The secret sauce to PostgreSQL 9.0’s extremely reliable WAL based replication is a set of enhancements to efficiently stream very small WAL segments compared to earlier versions.  Like MySQL there are cases where data loss could occur – however, depending on how you configure the system, your hardware architecture, and load, its possible the data loss could be as small as a single transaction.

PostgreSQL does not currently have native synchronous replication. However, there are multiple replication options available from other community and third-party software providers.  PostgreSQL offers multiple solutions for multi-master replication, including solutions based on two phase commit. Offerings include Bucardo, rubyrep, PgPool and PgPool-II and Tungsten Replicator as well as some proprietary solutions. Another promising approach, implementing eager (synchronous) replication is Postgres-R, however it is still in development.
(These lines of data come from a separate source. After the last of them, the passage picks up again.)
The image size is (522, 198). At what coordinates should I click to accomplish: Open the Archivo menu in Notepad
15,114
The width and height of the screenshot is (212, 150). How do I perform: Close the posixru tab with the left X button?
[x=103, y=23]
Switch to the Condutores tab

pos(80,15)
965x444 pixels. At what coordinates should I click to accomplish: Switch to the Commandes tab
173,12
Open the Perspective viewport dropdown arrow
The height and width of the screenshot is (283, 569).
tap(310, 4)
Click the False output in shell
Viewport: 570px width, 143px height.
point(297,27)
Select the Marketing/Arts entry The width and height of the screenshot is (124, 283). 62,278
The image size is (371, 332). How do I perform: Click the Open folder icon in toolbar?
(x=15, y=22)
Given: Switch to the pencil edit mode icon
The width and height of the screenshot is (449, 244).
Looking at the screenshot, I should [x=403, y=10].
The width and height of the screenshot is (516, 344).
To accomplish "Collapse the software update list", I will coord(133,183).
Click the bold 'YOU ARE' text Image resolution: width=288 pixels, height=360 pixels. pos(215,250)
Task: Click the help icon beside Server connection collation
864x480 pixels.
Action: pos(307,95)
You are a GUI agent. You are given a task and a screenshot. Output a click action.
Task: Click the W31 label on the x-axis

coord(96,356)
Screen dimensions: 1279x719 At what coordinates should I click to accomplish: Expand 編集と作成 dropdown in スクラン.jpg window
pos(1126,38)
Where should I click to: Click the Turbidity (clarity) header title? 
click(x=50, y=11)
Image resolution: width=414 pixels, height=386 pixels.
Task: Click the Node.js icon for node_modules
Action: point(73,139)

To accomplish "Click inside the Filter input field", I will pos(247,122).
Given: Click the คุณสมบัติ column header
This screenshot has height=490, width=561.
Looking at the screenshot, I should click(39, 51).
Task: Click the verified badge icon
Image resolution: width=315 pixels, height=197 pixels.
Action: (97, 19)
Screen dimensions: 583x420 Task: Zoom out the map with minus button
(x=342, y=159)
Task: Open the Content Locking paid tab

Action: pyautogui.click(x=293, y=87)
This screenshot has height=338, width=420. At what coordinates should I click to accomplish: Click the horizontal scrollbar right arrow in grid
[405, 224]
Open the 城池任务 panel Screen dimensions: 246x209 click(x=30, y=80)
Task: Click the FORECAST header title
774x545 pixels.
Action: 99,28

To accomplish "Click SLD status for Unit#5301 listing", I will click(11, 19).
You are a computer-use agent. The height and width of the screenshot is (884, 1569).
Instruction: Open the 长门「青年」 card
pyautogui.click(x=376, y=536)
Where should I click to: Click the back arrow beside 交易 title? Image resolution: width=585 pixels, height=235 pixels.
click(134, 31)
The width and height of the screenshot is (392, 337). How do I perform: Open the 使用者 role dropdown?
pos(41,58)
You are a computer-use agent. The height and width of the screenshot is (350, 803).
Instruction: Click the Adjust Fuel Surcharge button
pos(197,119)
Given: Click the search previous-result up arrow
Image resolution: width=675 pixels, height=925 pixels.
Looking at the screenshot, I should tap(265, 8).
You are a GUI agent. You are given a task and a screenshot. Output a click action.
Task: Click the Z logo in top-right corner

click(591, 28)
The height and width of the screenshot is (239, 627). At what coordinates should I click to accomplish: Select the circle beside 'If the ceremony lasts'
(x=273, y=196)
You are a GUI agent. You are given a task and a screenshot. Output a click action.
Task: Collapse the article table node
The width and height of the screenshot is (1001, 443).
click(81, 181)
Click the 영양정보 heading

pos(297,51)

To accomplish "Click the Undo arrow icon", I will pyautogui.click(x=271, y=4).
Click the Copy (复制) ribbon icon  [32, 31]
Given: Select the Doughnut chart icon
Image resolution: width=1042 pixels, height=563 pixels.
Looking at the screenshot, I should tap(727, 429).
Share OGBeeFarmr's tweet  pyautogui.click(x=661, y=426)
Yet another project implementing synchronous replication is Postgres-XC, which is a shared-nothing, transactional scale-out solution that is still under development.

For more information on PostgreSQL replication see:

PostgreSQL Documentation:



Tungsten Replication:

A Brief Compare and Contrast of MySQL and PostgreSQL Replication

Those wanting to use an open source database for a particular application project that requires replication have two good choices in MySQL and PostgreSQL. But, the question naturally arises, which should be used? Is one just as good as the other?

As demonstrated above, there are both feature and functional differences between how MySQL and PostgreSQL implement replication. However, for many general application use cases, either MySQL or PostgreSQL replication will serve just fine; technically speaking, from a functional and performance perspective, it won’t matter which solution is chosen. That said, there still are some considerations to keep in mind in deciding between the different offerings. Some of these include the following:

•      Oracle’s MySQL offers both statement and row-based replication, whereas PostgreSQL only uses the latter based on write ahead log information. There are pro’s and con’s to using statement-based replication, which MySQL has documented here: It is generally acknowledged that row or WAL-based replication is the safest and most reliable form of replication. It does, however, result in larger log files for MySQL than the statement-based option does. 

•      MySQL currently supports more replication topologies than PostgreSQL (e.g. ring, etc.). However PostgreSQL does have a number of community supported replication offerings that help close this gap (e.g. Bucardo’s master-to-master solution).

•      In regard to data loss, MySQL 5.5 offers the semi-synchronous option, which helps minimize the risk of master-slave synchronization problems due to a master server going down. For PostgreSQL, a full synchronous replication option is in development and scheduled for release sometime in 2011.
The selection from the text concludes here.